Inzwischen habe ich alle Adressen zusammen, an denen meine Urgroßeltern in Berlin gelebt haben. Sogar das Geburtshaus meiner Großmutter in Friedenau habe ich gefunden. Meine Großmutter war Teil einer Jugendbewegung, auf diesem Wege kam sie nach Palästina.
Ihren Eltern war es rechtzeitig gelungen, nach London zu ziehen. Von dort aus gelangten sie auch nach Palästina. Erst im hohen Alter kehrten meine Großeltern noch einmal zurück nach Deutschland, um in Archiven nach Unterlagen über ihre Familien zu suchen. Einige wenige Spuren fanden sich in Darmstadt.

Ich versuche den Glauben an das Gute im Menschen nie zu verlieren. Deshalb engagiere ich mich, wo immer möglich.

Meine Urgroßeltern väterlicherseits haben den Holocaust leider nicht überlebt, auch sie wohnten damals in Berlin. Einzig mein Großvater wurde gerettet und konnte nach Palästina fliehen – durch die Initiative des Philanthropen und Kaufhauserben Wilfried Israel und dessen Bruder. Die gesamte Familie meines Großvaters kam ins Warschauer Ghetto.
Noch immer haben wir keine Stolpersteine für die ermordeten Mitglieder unserer Familie. Man sagte mir, es gebe zurzeit zu viele Anfragen, sie kämen kaum nach. Deshalb habe ich Wilfried Israels Stolperstein besucht, der die Leben von so vielen Menschen gerettet hat. Denn ohne ihn gäbe es mich nicht.

Ich versuche den Glauben an das Gute im Menschen nie zu verlieren. Deshalb engagiere ich mich, wo immer möglich. Schon vor dem 7. Oktober habe ich in Berlin etliche Demos für die Demokratie in Israel mitorganisiert. Kurz nach den Terrorangriffen der Hamas begann ich, mich für die Rückkehr der Geiseln einzusetzen. Auf diesen zunächst spontan organisierten Veranstaltungen sang ich und spielte Klavier.
Im Dezember 2023 bekam ich einen Anruf von der Familie Alon Ohels, jenes jungen Pianisten, der sich bis vor Kurzem für 738 Tage lang als Geisel in den Händen der Hamas befunden hat. Alons Familie hatte das Projekt mit dem gelben Piano ins Leben gerufen und erkundigte sich, ob ich diese Initiative auch nach Berlin bringen wolle.

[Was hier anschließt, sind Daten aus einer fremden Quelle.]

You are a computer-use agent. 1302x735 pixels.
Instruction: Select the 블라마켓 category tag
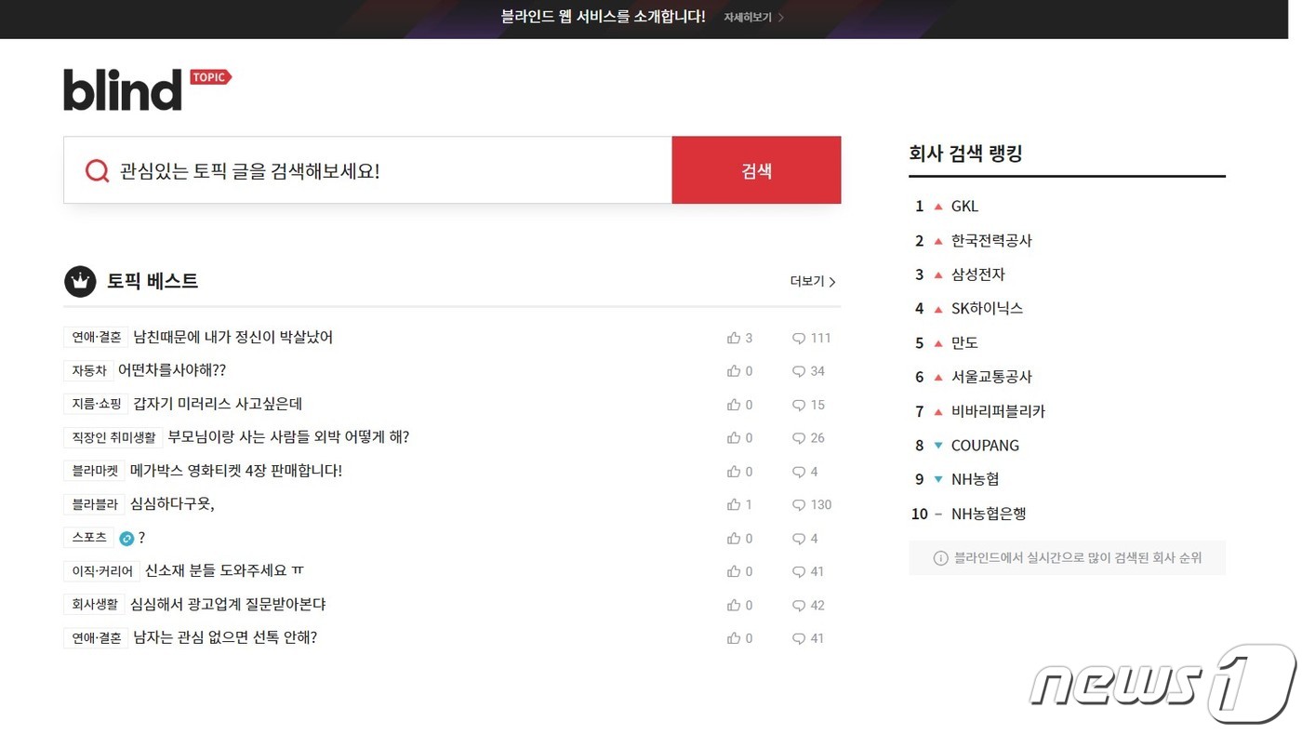(x=94, y=471)
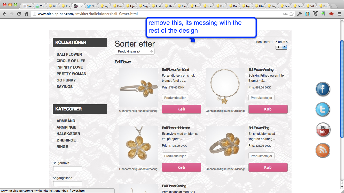Open the RSS feed icon
The height and width of the screenshot is (193, 344).
pyautogui.click(x=323, y=150)

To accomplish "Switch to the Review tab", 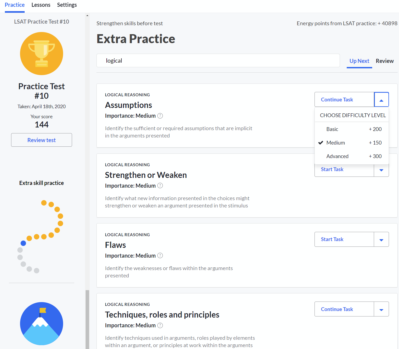I will [384, 61].
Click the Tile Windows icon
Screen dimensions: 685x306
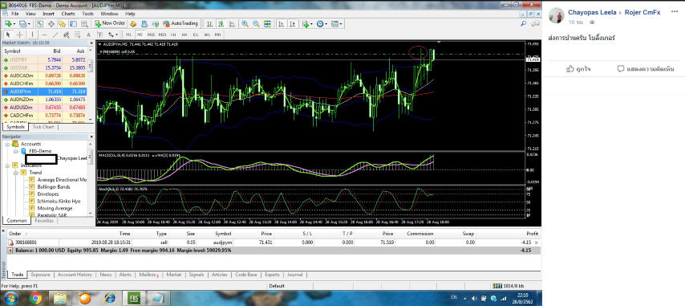coord(267,23)
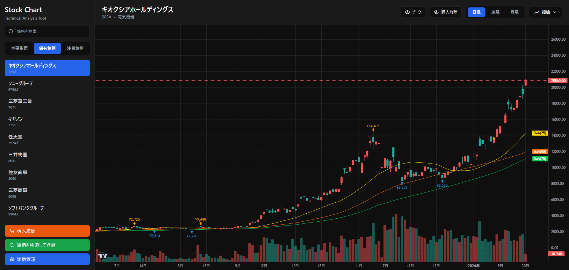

Das gelbe Piano war immer der Mittelpunkt

Ich bin so unsagbar glücklich über die Befreiung der letzten 20 noch lebenden Geiseln! Für sie hatten wir seit Januar 2024 das Projekt mit dem gelben Piano in Berlin initiiert. Dabei trat ich nicht nur auf, ich produzierte auch die Konzerte. sie fanden an verschiedenen Orten statt, so am Bebelplatz und am Humboldt-Forum. Das gelbe Piano war immer der Mittelpunkt, und alle Künstler traten ehrenamtlich auf, auch Igor Levit. Mein Lebensmotto ist: Ich tue, was ich kann.

Neben der Musik und meinem Engagement koche ich in meiner Freizeit gern für Gäste. Außerdem reise ich gern, besonders in Städte, wo ich mich mit der Geschichte und der Architektur beschäftigen kann. Es ist wichtig, den eigenen Horizont zu erweitern, andere Kulturen zu entdecken. Die Musik ist das Talent, das mich bisher am stärksten geprägt hat – doch wer weiß, was die Zukunft bringt.